Return all entries verbatim; skip any pictures.

Content starts

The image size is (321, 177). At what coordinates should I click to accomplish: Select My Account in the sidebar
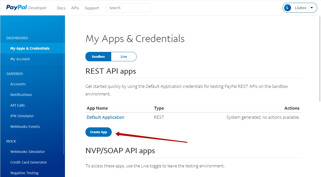click(x=20, y=59)
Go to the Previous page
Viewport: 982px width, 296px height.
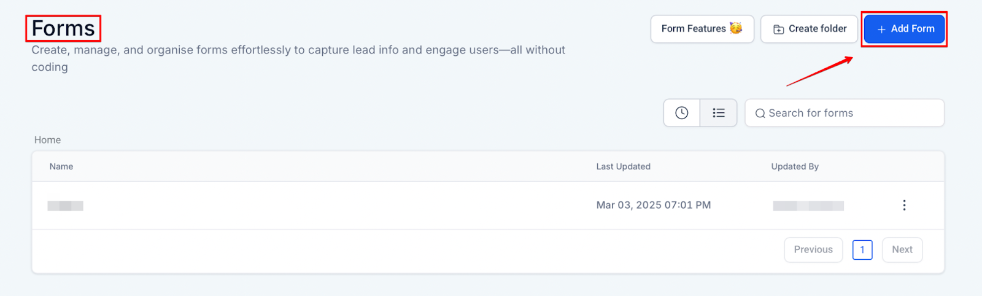pyautogui.click(x=813, y=249)
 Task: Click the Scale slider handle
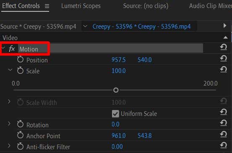[116, 90]
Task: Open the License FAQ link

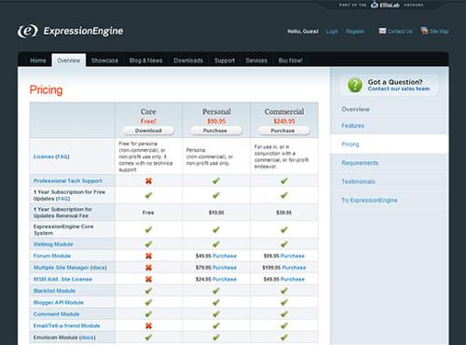Action: coord(51,157)
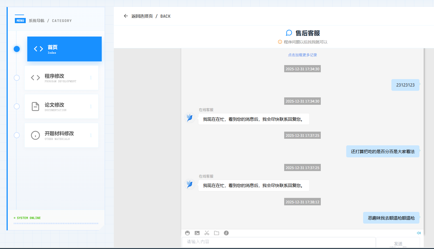Click the image upload icon
Screen dimensions: 434x249
(197, 233)
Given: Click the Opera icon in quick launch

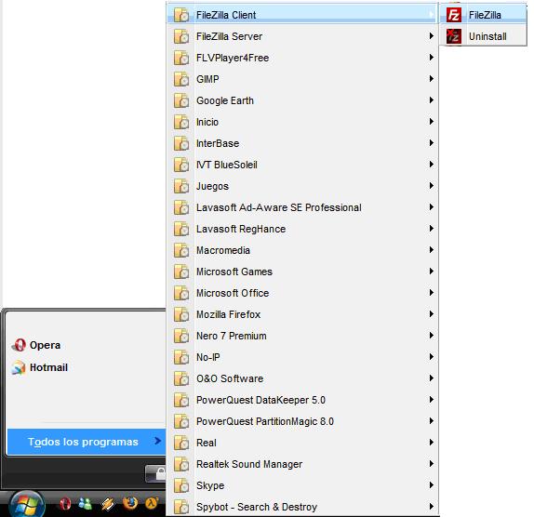Looking at the screenshot, I should 65,504.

Content ends

**Finished exercise**.
The image size is (321, 177). At what coordinates should I click to accomplish: Select My Account in the sidebar
click(x=20, y=59)
Go to the Previous page
Viewport: 982px width, 296px height.
pyautogui.click(x=813, y=249)
 Task: Click the Scale slider handle
[116, 90]
Task: Open the License FAQ link

Action: coord(51,157)
Click the image upload icon
Screen dimensions: 434x249
(197, 233)
Given: Click the Opera icon in quick launch

Looking at the screenshot, I should 65,504.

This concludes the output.